## Directions
Count how many lines of the items below contain the string "size", and reply with that number alone.

## Input for this task
* * *

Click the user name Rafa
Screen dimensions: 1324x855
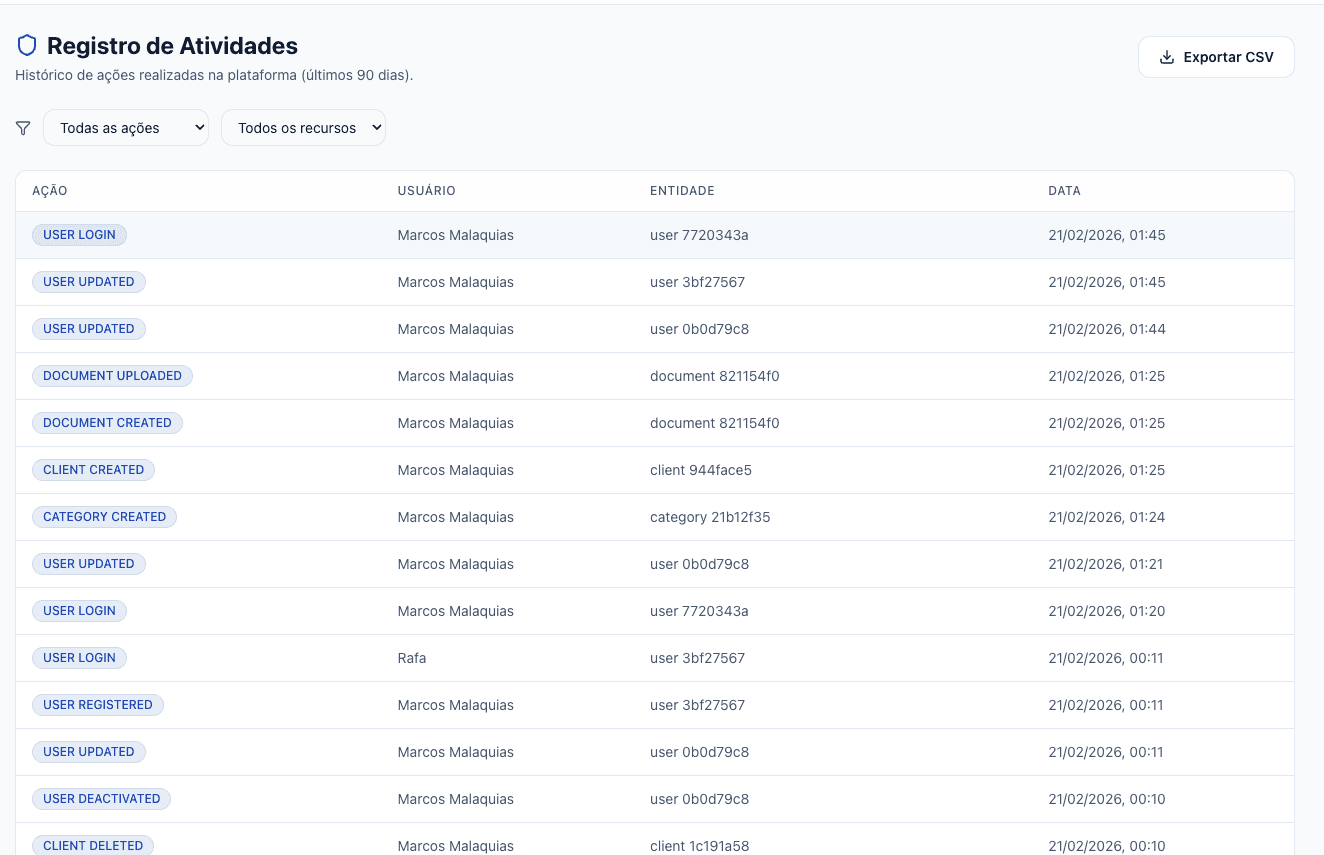point(412,658)
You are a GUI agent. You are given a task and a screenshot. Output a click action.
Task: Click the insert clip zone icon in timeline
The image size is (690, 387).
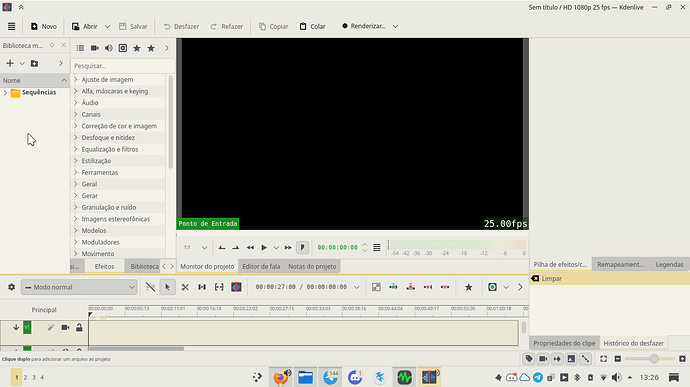[x=393, y=287]
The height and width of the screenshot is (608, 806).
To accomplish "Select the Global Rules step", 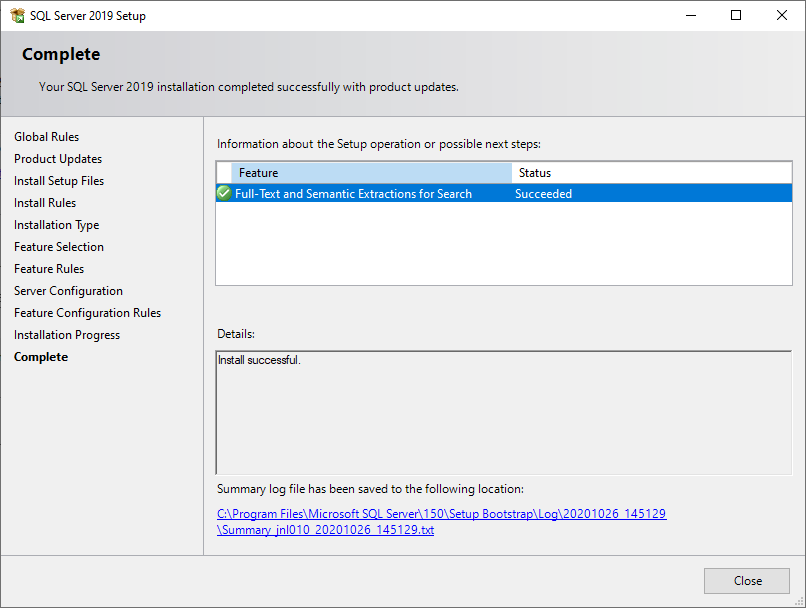I will coord(46,137).
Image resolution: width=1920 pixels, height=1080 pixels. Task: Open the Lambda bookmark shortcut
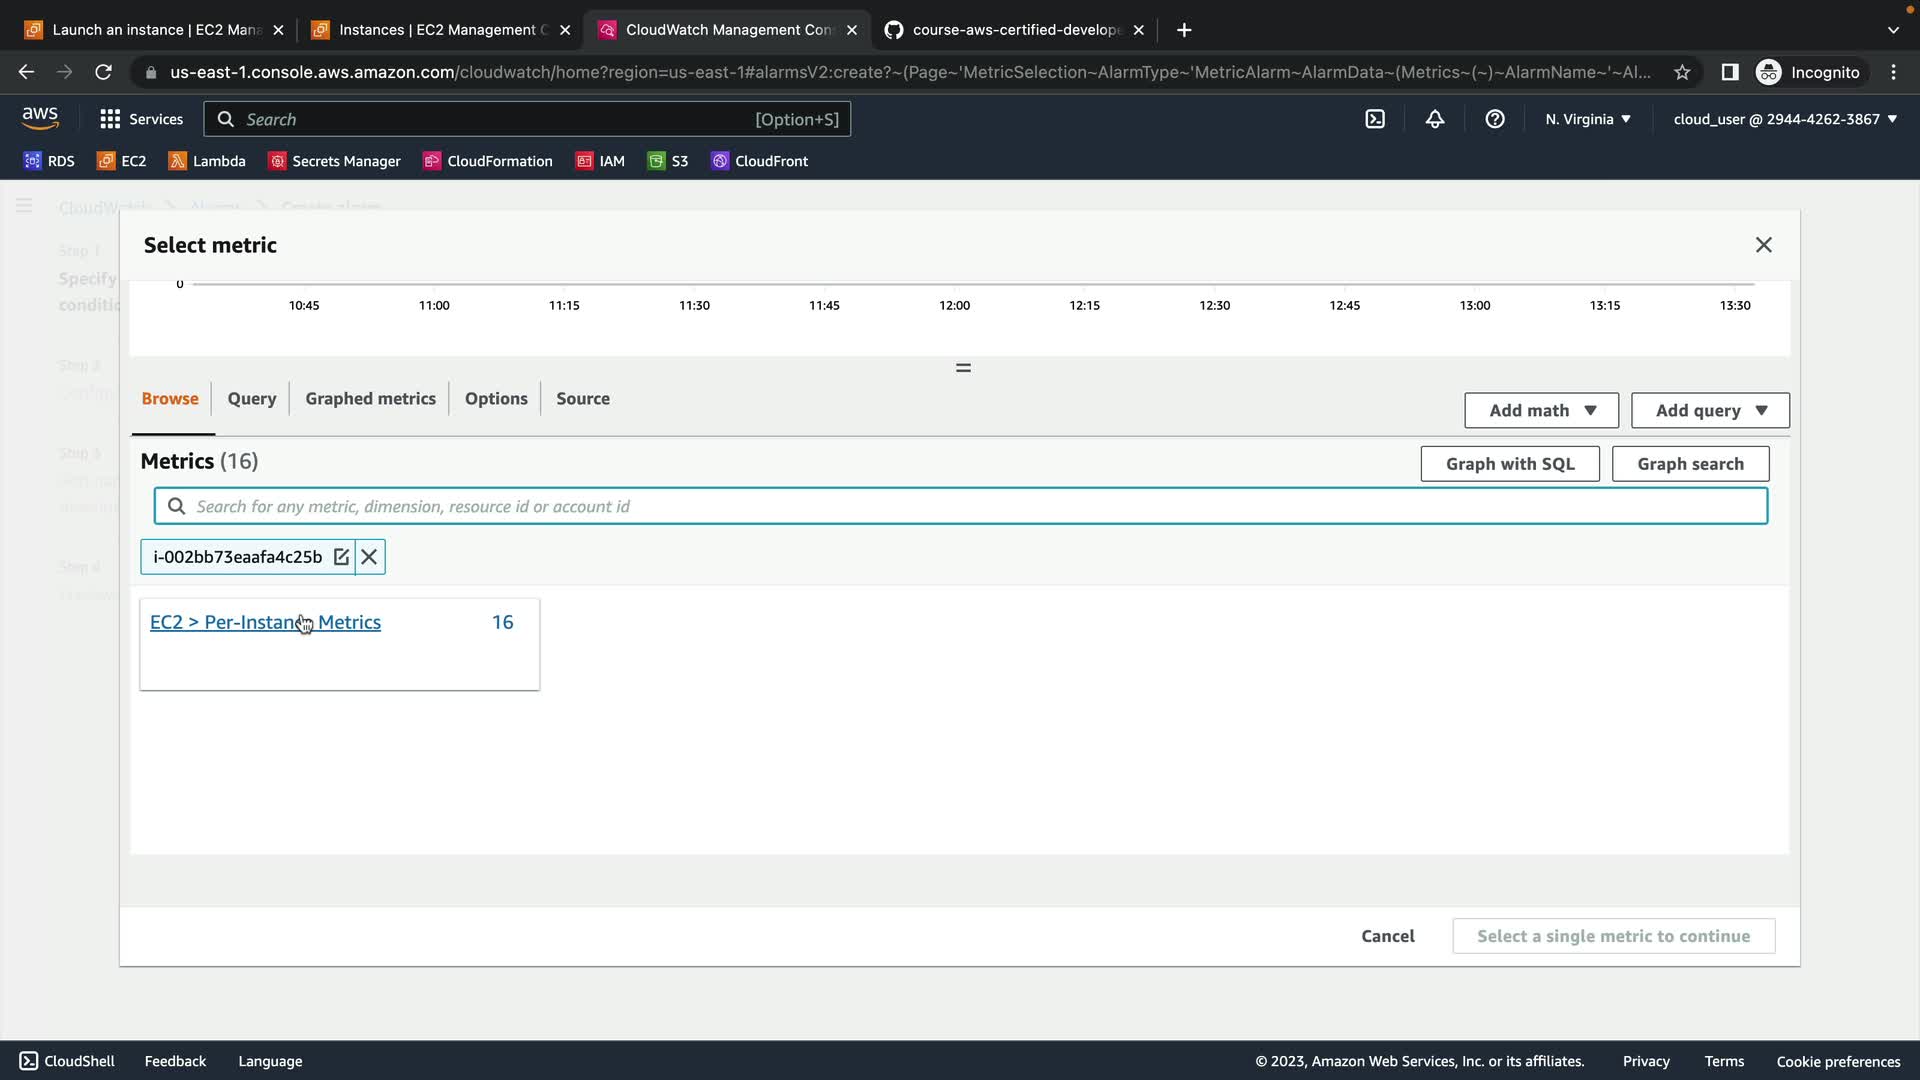click(207, 161)
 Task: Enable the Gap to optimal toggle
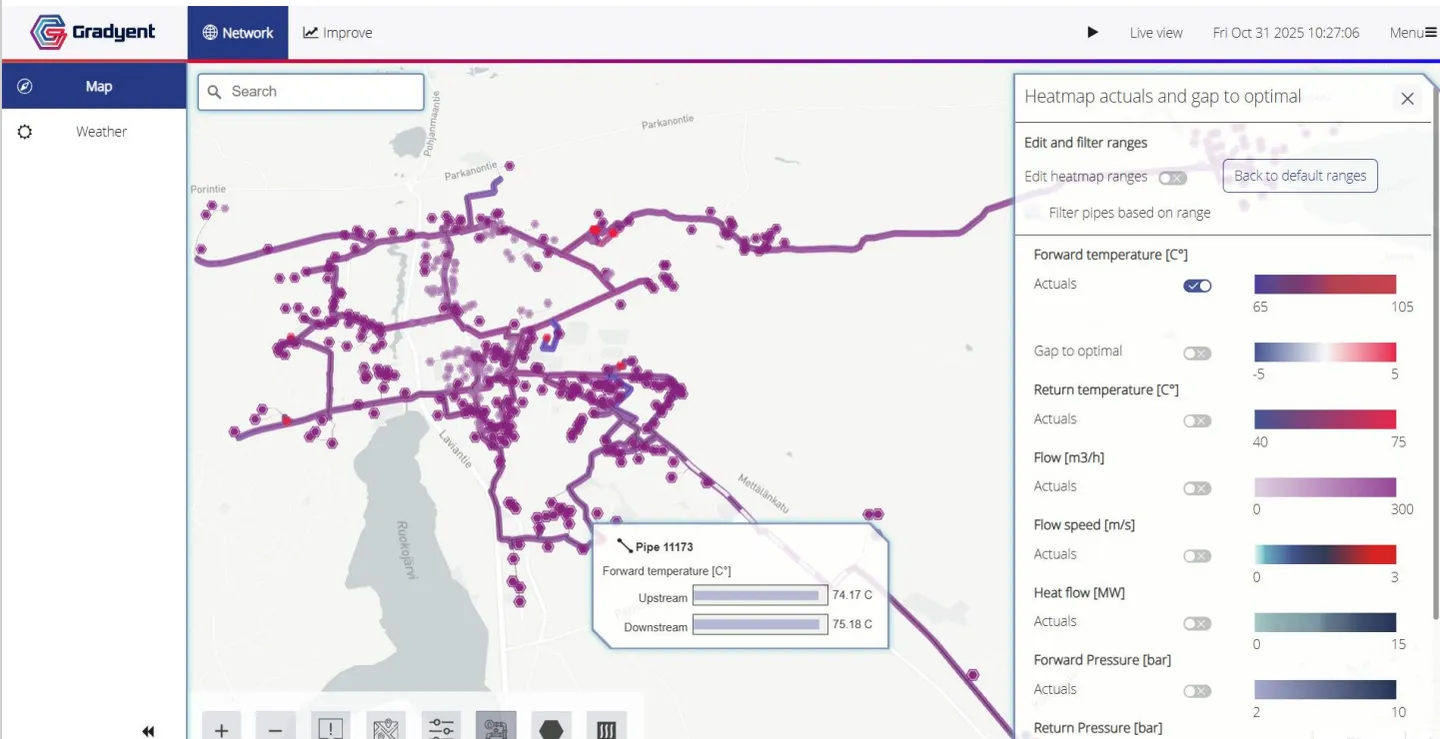click(1197, 353)
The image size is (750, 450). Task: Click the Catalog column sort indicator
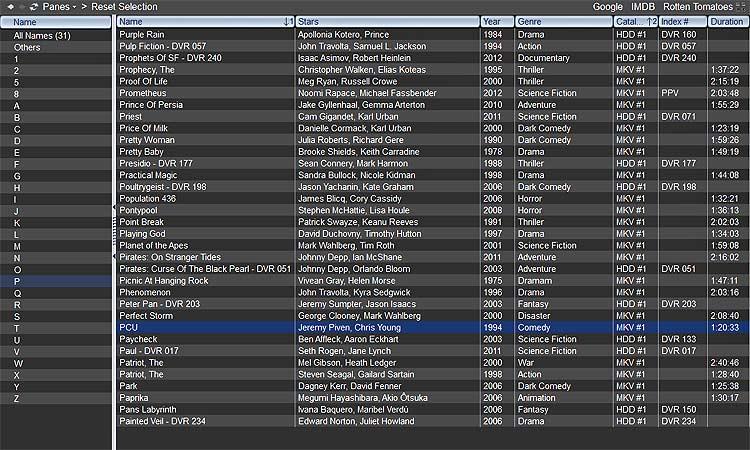click(x=652, y=21)
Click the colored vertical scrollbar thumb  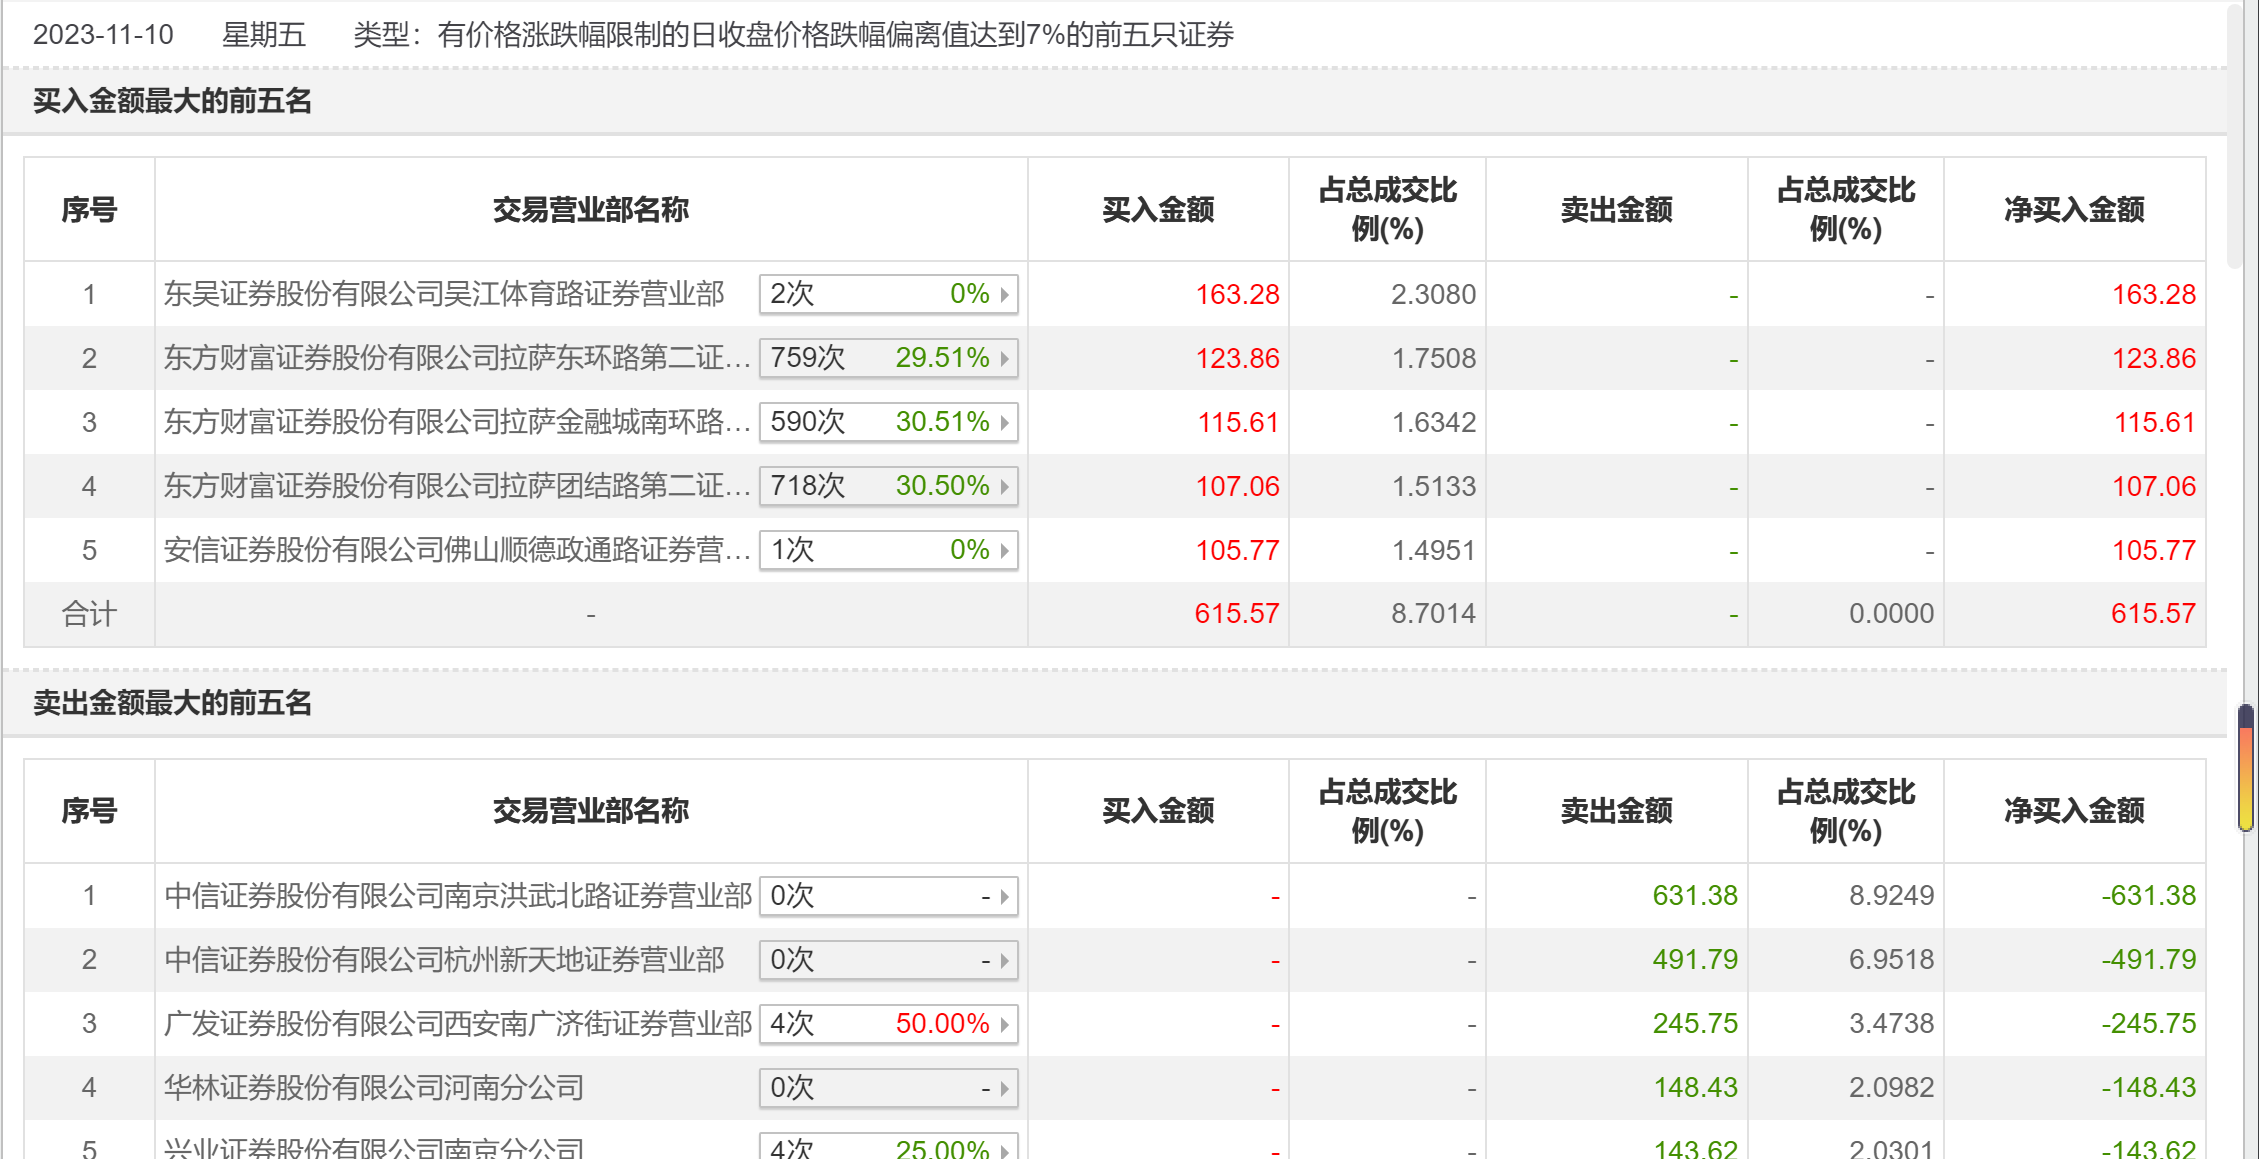(2246, 768)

* * *

## Task response
2